Transcriptome profile analysis reveals KLHL30 as an essential regulator for myoblast differentiation

Skeletal muscle development is a sophisticated multistep process orchestrated by diverse myogenic transcription factors. Recent studies have suggested that Kelch-like genes play vital roles in muscle disease and myogenesis. However, it is still unclear how Kelch-like genes impact myoblast physiology. Here, through integrative analysis of the mRNA expression profile during chicken primary myoblast and C2C12 differentiation, many differentially expressed genes were found and suggested to be enriched in myoblast differentiation and muscle development. Interestingly, a little-known Kelch-like gene KLHL30 was screened as skeletal muscle-specific gene with essential roles in myogenic differentiation. Tran-scriptomic data and quantitative PCR analysis indicated that the expression of KLHL30 is upregulated under myoblast differentiation state. KLHL30 overexpression upregulated the protein expression of myogenic transcription factors (MYOD, MYOG, MEF2C) and induced myoblast differentiation and myotube formation, while knockdown of KLHL30 caused the opposite effect.

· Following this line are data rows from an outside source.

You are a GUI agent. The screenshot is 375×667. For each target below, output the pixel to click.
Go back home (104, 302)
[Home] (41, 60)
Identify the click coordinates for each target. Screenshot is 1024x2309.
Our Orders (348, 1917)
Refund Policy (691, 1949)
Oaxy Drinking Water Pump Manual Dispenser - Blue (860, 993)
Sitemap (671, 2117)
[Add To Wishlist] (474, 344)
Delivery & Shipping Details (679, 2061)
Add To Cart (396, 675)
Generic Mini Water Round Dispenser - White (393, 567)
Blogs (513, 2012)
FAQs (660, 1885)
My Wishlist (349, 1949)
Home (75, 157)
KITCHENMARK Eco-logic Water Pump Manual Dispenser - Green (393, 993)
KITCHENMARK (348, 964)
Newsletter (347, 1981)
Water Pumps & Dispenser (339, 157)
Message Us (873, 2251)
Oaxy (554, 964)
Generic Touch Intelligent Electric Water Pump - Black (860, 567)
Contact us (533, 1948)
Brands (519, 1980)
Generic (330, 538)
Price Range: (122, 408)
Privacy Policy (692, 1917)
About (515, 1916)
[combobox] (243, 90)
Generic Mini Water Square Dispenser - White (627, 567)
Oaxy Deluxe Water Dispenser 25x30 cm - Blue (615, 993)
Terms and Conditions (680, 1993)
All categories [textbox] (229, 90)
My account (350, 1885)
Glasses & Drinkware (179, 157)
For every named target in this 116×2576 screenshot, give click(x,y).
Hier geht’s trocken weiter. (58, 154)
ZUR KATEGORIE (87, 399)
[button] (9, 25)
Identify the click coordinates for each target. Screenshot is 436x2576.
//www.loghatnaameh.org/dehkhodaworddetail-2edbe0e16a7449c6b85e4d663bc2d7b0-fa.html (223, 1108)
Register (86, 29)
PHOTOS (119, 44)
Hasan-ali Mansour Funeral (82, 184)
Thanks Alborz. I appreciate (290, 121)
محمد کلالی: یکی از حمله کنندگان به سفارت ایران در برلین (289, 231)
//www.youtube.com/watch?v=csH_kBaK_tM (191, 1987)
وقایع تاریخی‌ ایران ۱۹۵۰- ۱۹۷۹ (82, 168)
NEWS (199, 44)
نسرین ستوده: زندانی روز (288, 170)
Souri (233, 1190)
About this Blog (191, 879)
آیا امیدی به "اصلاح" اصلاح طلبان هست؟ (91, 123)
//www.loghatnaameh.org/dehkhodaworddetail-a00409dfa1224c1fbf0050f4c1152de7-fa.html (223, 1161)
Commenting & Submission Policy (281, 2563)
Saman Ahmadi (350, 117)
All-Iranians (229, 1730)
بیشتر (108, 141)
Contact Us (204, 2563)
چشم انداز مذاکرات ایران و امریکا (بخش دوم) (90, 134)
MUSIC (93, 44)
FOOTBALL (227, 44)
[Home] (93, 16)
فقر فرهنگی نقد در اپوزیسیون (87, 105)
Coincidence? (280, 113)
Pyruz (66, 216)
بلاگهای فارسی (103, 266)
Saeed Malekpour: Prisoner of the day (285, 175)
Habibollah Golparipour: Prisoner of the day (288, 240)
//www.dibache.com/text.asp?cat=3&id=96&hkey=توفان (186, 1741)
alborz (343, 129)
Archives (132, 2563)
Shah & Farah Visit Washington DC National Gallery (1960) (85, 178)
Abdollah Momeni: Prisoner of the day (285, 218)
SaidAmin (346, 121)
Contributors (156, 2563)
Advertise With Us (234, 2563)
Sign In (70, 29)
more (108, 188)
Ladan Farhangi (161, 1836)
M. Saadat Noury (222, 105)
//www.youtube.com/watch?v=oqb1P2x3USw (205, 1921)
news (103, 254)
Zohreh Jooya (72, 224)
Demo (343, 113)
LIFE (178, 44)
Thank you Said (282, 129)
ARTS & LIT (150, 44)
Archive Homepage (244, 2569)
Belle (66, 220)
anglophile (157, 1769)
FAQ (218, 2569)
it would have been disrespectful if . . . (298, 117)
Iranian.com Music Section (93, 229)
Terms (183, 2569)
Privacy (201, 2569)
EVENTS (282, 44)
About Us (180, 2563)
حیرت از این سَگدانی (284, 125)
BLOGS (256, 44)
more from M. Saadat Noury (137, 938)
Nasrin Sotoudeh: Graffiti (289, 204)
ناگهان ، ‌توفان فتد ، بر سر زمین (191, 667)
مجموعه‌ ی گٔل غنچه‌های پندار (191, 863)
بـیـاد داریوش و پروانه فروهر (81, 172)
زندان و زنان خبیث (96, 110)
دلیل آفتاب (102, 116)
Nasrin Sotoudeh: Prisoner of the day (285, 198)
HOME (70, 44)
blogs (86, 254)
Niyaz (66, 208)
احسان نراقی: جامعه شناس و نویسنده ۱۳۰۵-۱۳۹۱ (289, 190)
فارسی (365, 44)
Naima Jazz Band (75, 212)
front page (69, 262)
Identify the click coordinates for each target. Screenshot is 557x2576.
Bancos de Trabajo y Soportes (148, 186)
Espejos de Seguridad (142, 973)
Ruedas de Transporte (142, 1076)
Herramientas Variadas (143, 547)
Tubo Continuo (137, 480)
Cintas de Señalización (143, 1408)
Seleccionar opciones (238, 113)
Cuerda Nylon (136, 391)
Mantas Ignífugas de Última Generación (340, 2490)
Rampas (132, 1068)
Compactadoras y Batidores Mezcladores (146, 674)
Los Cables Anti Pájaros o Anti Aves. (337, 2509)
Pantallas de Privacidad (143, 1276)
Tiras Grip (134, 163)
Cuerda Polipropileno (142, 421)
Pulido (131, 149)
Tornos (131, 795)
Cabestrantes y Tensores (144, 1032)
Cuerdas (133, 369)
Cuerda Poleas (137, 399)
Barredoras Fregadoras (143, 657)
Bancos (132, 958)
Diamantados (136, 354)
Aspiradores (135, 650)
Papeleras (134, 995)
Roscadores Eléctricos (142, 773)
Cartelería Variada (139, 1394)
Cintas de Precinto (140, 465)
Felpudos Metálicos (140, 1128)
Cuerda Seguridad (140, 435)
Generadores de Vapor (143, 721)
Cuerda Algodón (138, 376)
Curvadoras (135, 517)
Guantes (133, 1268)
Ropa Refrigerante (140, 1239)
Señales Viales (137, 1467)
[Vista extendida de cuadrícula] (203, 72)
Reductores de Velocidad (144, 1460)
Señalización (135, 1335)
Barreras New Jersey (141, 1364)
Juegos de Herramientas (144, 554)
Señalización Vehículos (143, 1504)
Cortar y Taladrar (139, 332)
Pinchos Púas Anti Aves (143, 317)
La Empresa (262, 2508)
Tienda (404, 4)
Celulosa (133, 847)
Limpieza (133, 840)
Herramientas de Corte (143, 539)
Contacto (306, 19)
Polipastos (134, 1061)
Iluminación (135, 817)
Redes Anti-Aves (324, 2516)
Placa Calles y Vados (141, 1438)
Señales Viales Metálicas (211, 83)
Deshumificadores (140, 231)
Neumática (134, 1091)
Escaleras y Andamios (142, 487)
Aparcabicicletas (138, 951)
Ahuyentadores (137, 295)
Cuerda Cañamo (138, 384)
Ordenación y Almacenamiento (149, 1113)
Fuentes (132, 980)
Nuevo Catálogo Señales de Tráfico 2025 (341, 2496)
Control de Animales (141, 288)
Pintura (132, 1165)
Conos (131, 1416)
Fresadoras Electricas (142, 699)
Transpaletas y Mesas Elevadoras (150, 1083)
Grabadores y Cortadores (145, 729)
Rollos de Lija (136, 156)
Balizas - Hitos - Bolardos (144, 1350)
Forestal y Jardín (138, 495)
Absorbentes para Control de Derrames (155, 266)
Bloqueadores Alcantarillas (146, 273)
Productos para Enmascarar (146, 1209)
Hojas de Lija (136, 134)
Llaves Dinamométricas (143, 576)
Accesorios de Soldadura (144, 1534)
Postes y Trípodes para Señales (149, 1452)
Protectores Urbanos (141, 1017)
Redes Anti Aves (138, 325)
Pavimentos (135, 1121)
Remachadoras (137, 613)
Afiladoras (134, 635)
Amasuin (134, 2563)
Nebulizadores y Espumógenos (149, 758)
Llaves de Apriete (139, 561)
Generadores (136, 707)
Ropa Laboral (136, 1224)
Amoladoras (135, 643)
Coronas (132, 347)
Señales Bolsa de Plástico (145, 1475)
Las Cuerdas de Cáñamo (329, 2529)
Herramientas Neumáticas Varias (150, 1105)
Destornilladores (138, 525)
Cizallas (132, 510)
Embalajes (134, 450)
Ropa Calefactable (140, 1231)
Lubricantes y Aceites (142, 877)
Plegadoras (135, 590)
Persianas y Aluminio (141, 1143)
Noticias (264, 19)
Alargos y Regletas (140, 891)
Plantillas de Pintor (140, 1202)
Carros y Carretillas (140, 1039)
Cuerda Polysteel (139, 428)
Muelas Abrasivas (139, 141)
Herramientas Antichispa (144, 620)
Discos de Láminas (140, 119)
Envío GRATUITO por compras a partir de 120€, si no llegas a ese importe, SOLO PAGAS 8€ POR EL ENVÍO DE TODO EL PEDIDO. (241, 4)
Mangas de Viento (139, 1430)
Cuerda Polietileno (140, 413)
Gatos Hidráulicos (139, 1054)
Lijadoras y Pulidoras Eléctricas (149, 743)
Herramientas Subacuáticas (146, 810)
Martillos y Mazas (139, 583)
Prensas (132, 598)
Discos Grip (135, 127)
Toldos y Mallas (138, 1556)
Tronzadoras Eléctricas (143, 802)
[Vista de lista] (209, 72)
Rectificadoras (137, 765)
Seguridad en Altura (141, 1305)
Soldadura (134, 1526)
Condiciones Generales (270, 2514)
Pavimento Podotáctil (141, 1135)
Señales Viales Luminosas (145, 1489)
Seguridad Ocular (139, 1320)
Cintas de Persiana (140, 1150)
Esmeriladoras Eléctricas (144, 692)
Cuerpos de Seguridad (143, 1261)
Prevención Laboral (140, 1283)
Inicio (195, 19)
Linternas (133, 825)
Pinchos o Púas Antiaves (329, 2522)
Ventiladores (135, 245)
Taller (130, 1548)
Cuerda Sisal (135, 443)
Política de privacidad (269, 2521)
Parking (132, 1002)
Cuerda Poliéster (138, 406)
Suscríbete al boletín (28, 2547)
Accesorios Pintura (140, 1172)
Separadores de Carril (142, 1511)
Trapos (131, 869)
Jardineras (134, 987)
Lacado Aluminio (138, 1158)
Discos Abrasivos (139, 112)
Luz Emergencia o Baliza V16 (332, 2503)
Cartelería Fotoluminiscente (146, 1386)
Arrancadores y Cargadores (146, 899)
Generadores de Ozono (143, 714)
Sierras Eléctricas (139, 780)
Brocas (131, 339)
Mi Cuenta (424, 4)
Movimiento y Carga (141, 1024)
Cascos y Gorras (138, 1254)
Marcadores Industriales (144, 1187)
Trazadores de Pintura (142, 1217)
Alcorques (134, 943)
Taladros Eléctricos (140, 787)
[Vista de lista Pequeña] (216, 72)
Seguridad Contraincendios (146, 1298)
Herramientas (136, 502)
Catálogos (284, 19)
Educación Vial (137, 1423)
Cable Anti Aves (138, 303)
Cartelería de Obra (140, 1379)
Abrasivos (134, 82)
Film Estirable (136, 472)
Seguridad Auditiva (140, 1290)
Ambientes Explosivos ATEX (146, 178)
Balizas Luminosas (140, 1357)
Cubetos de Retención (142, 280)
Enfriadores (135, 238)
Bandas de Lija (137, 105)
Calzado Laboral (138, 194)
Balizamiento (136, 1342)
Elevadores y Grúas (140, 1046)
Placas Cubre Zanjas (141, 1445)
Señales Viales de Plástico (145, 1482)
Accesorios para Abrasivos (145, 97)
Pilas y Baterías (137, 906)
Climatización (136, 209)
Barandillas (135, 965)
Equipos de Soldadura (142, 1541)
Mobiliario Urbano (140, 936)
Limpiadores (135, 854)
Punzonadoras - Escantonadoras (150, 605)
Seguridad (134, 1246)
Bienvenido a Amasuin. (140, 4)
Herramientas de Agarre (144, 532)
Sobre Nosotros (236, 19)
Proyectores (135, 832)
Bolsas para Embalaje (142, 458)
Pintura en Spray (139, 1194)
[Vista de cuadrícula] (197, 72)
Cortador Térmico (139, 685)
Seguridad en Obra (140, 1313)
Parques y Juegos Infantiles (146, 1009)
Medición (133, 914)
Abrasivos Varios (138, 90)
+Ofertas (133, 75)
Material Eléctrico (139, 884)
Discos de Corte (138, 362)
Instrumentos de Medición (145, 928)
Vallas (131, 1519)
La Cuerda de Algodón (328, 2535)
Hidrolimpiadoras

Furthermore, KLHL30 was found to significantly decrease the numbers of cells in the S stage and thereby depress myoblast proliferation. Collectively, this study highlights that KLHL30 as a muscle-specific regulator plays essential roles in myoblast proliferation and differentiation. ? 2021 Elsevier Inc. All rights reserved.

Automated summary

Recent studies have suggested that the Kelch-like gene KLHL30 plays key roles in myoblast physiology, promoting myogenic differentiation and myotube formation. Transcriptional data and quantitative PCR analysis showed that KLHL30 expression is upregulated during myoblast differentiation state. Additionally, KLHL30 was found to significantly decrease the numbers of cells in the S stage, thereby inhibiting myoblast proliferation.